Crowley glanced around the park. It was properly night, now, but he could see fairly well in the dark, and the glow of the streetlamps cast soft gold patches around the edges of the path. It could have been his imagination, but some of the dead foliage looked significantly greener than it had a few minutes ago. Leave it to an angel to cheat on growing plants.
Crowley leaned his head on Aziraphale’s shoulder. A few minutes later, Aziraphale let go of his hand in favor of wrapping his arm around Crowley’s shoulders and pulling him close. Crowley curled into his side with a sigh, and snuck an arm around Aziraphale’s waist. Aziraphale did not sing any more, but the melody continued to echo in Crowley’s ribs.
“You didn’t sing about Heaven,” he mumbled, vaguely approving.
“It wouldn’t have felt right.”
“No,” Crowley agreed. “Earth’s where it’s at.”
“But not Johan. Not anymore.”
And then he was shaking with it, and all Crowley could do was hold him close and rub his back and wave a hand to conjure up a handkerchief. “All right, Angel,” he murmured. “You did what you could.” Anything he could say would be inadequate, but he couldn’t stop hmself from saying it anyway. "You were there.”
“He was there,” Aziraphale sniffed. “For me.”
“I’m glad he was,” Crowley said, finding he truly meant it.
“Sssshhh. Angel.” Crowley didn’t say it’s okay because it wasn’t really. He did say, “I’m here now.”
“Stay,” Aziraphale said, voice thick.
“Yeah,” said Crowley, his tongue tripping on anything more eloquent than that. “I’m not going anywhere. Not really.”
It took another minute for Aziraphale to compose himself. He wiped his face with the handkerchief and took a shaky breath. “Would you listen?” he asked quietly. “If I talked about him? About all of them?”

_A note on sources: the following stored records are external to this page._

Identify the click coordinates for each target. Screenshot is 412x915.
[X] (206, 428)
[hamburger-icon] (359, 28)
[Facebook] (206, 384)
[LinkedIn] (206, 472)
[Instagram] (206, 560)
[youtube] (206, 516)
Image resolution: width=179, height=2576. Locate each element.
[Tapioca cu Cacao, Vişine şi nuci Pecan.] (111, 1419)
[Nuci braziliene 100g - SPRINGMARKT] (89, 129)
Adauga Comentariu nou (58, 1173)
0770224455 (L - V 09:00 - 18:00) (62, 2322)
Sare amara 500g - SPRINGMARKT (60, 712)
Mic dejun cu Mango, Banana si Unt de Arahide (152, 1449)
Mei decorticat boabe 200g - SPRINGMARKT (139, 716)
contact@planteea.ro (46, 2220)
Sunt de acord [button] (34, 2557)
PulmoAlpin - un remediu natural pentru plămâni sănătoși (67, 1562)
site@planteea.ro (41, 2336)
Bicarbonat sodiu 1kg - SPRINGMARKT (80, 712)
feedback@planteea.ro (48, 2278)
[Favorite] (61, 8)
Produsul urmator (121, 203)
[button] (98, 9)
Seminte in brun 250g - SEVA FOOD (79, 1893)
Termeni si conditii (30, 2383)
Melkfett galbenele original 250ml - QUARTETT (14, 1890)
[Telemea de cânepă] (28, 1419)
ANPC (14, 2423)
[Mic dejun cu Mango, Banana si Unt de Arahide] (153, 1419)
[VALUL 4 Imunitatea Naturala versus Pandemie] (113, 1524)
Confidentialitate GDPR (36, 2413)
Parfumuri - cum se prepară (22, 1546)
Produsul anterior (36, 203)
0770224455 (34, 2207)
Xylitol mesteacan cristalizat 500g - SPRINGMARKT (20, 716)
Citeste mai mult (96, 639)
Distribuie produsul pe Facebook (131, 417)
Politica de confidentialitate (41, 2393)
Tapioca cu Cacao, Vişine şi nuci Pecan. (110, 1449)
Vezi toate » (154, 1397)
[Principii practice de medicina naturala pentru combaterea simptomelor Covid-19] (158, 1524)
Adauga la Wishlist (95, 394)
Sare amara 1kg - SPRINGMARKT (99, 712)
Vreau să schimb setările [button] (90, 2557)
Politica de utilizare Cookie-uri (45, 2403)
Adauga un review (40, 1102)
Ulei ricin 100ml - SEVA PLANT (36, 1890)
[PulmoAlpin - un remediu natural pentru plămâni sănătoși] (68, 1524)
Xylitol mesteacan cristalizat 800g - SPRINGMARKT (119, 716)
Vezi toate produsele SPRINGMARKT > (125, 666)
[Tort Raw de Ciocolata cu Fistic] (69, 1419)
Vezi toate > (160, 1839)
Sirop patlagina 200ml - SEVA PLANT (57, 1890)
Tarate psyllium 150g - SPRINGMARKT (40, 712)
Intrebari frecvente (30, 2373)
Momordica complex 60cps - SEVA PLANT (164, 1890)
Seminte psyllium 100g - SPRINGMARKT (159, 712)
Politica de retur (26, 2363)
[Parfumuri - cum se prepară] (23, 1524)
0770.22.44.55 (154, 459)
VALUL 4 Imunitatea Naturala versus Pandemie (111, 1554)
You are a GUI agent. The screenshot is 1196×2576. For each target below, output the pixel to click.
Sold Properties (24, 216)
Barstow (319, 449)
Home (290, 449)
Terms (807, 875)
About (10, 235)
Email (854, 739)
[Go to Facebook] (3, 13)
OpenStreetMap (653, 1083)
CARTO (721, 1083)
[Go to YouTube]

Crowley sucked in a breath. The thought of more knowledge pressed tight around his lungs.
Aziraphale waited, and dabbed at his eyes. He was putting the sadness away. Crowley could feel the tightness of his shoulders, see the stiffness in his face. In a few hours it would be as though this conversation had never happened, and Crowley would have proved to be no better awake than asleep.
Praise for the singing, Aziraphale's voice echoed between his teeth. Praise for the morning
“Yes,” Crowley said, knowing that at this rate they’d be walking all night. “Tell me. I’m here.”